In the year 2020 I will probably be finishing my degree in economics.
This time next week I’ll be flying to Cuba. I´m so excited!

  • Future Perfect: 
    – Construction: will have + past participle (-ed or irregular form)
    – Uses: actions finished by a particular moment in the future:

By the year 2025 I will have finishe1d my Master’s Degree in Marketing Strategies.
Don’t worry, I
will have tidied up my bedroom by the time you come back.

  • Future Perfect Continuous: 
    – Construction: will have been + gerund (-ing)
    – Uses: actions that will have been in progress for some time until a moment in the future:

By next Saturday, I will have been studying for 5 days. I´ll be exhausted!
He
will have been cooking for a couple of hours by the time you get home. 


  • Other ways of talking about the future:

– shall + base:

1. Offers as questions with the first persons (I, We): this is probably the most common use nowadays, especially in British English.
Shall I take you to the airport? I don’t mind, really.
Shall we go out to dinner?

2. Future tense instead of will, typically with the first persons (I, We): 
I shall ignore the questions which do not apply to a particular item.
We shall return to this question later on.  

3. Expressing strong assertions or intentions: 
You shall not pass! (Gandalf, against the Balrog in The Lord of The Rings)
They shall succeed. I’m sure about that!

4. Expressing an instruction, command, or obligation: 
You shall not steal.
Every employee shall be responsible for the use of the resources available.

– be going to + base: to talk about predictions based on evidence, and for future intentions/plans.

My sister is going to adopt a child. She made the decision yesterday. (intention)
The news said it’s going to rain tomorrow. (prediction)

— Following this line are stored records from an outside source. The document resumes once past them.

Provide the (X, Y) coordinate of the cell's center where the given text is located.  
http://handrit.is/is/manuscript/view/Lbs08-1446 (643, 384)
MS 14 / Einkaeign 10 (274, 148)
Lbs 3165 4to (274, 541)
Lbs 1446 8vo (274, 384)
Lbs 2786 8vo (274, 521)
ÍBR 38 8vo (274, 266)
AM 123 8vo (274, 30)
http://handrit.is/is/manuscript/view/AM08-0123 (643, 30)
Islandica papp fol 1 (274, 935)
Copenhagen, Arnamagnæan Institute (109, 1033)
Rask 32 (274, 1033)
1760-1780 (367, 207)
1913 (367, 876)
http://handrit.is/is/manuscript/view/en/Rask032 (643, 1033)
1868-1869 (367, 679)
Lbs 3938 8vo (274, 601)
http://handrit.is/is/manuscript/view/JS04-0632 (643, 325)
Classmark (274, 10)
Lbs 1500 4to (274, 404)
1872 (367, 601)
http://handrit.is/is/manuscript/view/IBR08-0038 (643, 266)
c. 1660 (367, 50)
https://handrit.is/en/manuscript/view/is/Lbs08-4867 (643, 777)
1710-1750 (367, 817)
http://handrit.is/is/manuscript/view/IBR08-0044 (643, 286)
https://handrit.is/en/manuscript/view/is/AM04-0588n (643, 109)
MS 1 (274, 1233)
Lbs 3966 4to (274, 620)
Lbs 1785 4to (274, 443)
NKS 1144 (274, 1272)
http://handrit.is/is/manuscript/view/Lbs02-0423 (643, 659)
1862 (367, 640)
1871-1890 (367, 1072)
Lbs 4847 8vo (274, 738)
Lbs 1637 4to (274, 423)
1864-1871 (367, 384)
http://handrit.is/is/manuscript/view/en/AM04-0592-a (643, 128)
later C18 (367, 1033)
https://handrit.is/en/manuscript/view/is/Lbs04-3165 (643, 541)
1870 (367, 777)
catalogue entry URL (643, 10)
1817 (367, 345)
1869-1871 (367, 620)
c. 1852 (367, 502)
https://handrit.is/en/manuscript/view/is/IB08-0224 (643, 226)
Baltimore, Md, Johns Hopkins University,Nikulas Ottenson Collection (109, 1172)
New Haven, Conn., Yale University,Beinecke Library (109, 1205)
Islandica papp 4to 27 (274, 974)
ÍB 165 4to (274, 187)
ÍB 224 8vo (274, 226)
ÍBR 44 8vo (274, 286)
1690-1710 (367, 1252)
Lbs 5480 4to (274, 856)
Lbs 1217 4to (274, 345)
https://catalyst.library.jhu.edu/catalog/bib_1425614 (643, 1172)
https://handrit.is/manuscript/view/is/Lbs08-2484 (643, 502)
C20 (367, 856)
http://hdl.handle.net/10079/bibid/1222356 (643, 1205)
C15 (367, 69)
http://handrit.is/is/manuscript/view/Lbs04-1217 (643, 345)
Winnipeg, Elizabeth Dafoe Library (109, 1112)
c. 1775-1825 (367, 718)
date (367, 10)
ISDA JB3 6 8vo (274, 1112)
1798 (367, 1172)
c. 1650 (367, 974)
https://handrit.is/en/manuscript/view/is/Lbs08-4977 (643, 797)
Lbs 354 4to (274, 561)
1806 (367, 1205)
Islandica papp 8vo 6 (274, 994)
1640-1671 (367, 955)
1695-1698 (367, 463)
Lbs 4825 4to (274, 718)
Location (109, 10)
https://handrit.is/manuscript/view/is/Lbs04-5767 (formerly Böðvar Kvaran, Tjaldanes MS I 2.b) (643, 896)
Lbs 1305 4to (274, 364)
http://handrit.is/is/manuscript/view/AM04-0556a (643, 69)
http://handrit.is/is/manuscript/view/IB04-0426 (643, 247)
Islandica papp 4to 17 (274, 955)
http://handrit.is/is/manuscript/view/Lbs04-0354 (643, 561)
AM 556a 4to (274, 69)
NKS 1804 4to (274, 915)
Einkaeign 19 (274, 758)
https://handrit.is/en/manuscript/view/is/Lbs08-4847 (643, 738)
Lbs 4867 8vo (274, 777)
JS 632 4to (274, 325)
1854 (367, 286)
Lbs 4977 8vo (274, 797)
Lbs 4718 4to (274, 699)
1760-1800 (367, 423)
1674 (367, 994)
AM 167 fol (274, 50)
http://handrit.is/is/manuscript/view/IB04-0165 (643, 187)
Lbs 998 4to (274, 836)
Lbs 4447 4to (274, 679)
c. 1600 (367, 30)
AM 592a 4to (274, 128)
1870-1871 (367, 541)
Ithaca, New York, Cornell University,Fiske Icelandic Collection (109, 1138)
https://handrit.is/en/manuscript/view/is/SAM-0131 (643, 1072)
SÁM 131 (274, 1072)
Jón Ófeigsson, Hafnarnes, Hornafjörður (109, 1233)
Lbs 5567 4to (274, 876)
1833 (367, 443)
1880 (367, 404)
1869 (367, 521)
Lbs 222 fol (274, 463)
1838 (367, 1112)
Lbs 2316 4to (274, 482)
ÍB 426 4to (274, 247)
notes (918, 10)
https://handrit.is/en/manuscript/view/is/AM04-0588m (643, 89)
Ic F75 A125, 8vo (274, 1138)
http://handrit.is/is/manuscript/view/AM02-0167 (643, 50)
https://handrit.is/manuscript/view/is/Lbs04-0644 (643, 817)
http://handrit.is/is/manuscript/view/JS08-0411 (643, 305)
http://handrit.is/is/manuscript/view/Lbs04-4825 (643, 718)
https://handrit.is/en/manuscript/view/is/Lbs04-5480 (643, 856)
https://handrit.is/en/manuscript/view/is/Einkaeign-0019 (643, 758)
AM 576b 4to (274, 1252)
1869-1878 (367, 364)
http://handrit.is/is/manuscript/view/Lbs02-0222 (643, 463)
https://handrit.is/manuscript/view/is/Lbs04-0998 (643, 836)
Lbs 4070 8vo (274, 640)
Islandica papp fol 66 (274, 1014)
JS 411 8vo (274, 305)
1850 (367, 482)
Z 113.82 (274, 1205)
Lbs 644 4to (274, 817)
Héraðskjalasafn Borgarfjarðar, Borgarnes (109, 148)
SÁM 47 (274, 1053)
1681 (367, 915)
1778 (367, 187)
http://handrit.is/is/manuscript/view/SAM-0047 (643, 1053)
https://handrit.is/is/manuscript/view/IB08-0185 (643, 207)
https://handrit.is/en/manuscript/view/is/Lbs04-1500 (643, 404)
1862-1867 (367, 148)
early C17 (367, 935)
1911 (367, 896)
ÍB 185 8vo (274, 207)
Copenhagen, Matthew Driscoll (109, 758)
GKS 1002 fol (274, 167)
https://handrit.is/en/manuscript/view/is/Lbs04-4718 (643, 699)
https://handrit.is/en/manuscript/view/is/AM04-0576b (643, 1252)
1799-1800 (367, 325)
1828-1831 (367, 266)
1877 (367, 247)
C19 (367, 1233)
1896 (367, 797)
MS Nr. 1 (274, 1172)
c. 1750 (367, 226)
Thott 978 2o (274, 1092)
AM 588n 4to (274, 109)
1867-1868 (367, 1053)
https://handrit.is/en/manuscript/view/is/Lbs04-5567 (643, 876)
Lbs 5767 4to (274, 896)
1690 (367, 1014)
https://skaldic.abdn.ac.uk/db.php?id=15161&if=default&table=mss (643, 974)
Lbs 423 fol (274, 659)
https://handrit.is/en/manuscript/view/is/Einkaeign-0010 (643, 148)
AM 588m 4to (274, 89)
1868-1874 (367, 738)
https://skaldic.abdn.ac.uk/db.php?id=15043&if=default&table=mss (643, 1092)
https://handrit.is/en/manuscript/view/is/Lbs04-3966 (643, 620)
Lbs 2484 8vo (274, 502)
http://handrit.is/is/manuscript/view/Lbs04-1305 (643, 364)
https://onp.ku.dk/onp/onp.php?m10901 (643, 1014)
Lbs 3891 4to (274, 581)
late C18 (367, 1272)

– Present Continuous: am/is/are + gerund (-ing). We use the present continuous for future arrangements, that is, things we have decided to do and we have already made something to arrange it.

                We’re getting married in October. We’ve already booked the church.
                She’s leaving on Friday.

– Present Simple: to talk about scheduled events or timetables.

Our train departs at 6.30 in the morning. We’ll have to get up very early.
When
does your plane arrive?

– Future Time Clauses (present simple): a future time clause is a part of a sentence, similar to a conditional clause, but introduced by a time expression (when, before, until, as soon as, etc.). In these cases, we normally use the present simple tense.

I will give you a call as soon as I get home.
Don’t expect me to visit you before I finish my exams.

– be + to infinitive: in formal rules/instructions or to talk about official plans. Common in news reports.

The British Prime Minister is to visit Madrid next week.
Staff are not to use the company telephone for personal calls.

– Future in the past: to talk about the future as it used to be in the past. We can use was/were going to + infinitive, or would + base.

When I was a kid I thought I would be a doctor when I grew up.
By the time I left college, I knew I was going to move abroad at some point.